During the last Olympic Games in Tokyo, I became inventive. I did the seemingly impossible. I became an invisible ‘fly on the wall’ reporting from Nigeria everything about the Nigerian contingent at the games with the deployment of technology and the collaboration of athletes and officials at the games.


Now, Paris 2024 Games are here.

I have a strong feeling Nigeria will come away with several medals. The feeling is strong. There are some obvious athletes in the winning zone already.

Having said that, the spirit of the Olympics is more in participating than in winning. That’s why as many athletes as have achieved the qualifying times and distances should be given the opportunity to experience the Olympics. I hope Nigeria will take all the athletes that attain the qualifying standards to Paris 2024.


‘Winning’ is not only about coming ‘first’.

From AFCON 2023, Nigeria gave a new and interesting definition to ‘winning’.

The country’s national team, the Super Eagles, for 4 weeks, provided the glue that united the country at a time when the country was going through difficult times in perennial economic, political and social challenges. As the Super Eagles, a team that was not given a chance to win by fanatical Nigerian football fans on the even of the championship, started to play well and to win matches in dramatic fashion, the spirit of nationalism took over the country. Temporarily, for a few weeks, Nigerians set aside their hardship, divisions and differences, and focused attention on the feel-good success of the Eagles on the football field. Even President Bola Tinubu became a part of the championship, following the Super Eagles on television all the way to the final match. With hopes sky-high, the entire country rallied around the team and supported their bid to win the most prestigious sports trophy in Africa, only for the hopes to be dashed at the last hurdle.
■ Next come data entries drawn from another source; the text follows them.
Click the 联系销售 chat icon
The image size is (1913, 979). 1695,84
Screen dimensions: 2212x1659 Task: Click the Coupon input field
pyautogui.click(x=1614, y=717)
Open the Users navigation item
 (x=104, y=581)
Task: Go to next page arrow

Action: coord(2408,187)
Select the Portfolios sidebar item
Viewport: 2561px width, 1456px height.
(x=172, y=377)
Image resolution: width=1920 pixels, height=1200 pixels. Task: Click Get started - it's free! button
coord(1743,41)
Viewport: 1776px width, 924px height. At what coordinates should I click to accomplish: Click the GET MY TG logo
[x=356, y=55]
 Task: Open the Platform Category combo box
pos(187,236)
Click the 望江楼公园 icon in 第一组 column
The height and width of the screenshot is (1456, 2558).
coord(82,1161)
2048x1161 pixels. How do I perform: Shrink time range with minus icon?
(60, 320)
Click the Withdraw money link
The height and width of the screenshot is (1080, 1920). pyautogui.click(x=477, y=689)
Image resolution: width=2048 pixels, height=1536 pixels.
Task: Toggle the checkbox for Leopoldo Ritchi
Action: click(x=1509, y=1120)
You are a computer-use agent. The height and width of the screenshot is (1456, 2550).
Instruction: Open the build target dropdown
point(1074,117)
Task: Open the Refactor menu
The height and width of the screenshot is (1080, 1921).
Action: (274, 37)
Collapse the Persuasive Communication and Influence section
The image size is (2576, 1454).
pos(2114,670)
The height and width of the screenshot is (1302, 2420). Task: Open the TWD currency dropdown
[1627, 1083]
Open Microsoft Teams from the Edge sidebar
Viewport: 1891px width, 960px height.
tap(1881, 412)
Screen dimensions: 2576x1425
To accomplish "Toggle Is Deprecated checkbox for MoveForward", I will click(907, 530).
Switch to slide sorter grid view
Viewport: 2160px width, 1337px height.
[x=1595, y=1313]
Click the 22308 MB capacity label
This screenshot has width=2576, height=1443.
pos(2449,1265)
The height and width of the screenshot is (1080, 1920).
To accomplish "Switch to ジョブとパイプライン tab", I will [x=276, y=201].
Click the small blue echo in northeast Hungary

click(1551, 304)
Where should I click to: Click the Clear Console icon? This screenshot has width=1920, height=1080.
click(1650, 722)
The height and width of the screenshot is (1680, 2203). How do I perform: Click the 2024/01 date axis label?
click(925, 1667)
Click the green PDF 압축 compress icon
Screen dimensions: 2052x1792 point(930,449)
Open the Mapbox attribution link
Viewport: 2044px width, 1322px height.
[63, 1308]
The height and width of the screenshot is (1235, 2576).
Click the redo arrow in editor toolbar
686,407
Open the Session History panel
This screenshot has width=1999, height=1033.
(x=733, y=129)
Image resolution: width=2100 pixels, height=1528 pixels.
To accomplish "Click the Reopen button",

Despite the disappointment of that defeat, the country demonstrated uncommon appreciation of what the team had done for the psyche of the citizens during the period, a reminder of positive possibilities beyond AFCON, by spreading out the Red Carpet to welcome back the football heroes, compensating the team that came second with rewards unheard of in sports history. It was a beautiful confirmation of that Olympic truism that to be a ‘winner’ you do not have to come ‘first’.


God willing, I shall be at the Paris 2024 Olympics to report Nigeria’s success, first hand!